◆ **TASK**: Copy each of the rows below word for word, leaving out the pictures.

◆ **ENTRIES PROVIDED**:
----

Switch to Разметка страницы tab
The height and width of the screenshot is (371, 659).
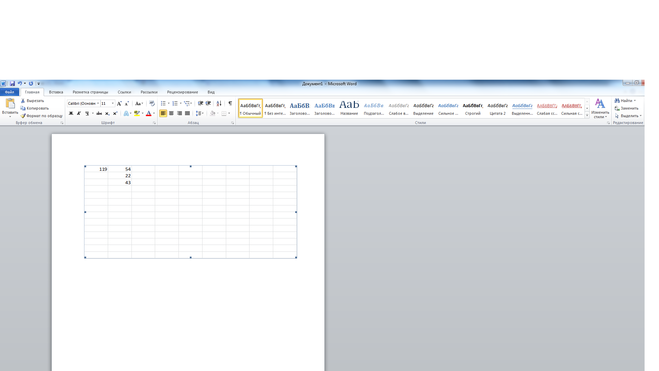tap(90, 92)
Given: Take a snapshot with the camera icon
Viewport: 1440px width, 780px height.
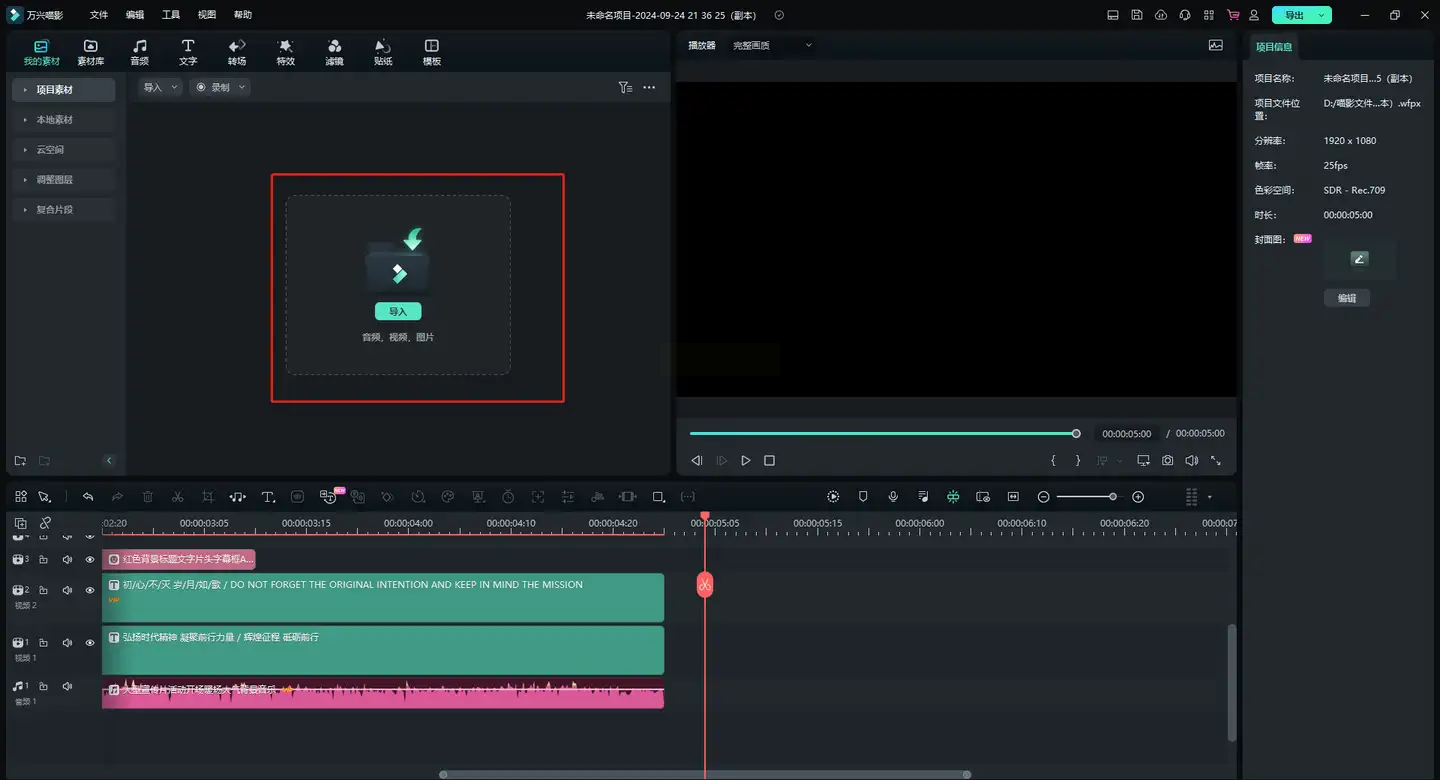Looking at the screenshot, I should [x=1168, y=461].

----

◆ **FULL SOLUTION**:
Switch to Разметка страницы tab
The height and width of the screenshot is (371, 659).
tap(90, 92)
Given: Take a snapshot with the camera icon
Viewport: 1440px width, 780px height.
Looking at the screenshot, I should [x=1168, y=461].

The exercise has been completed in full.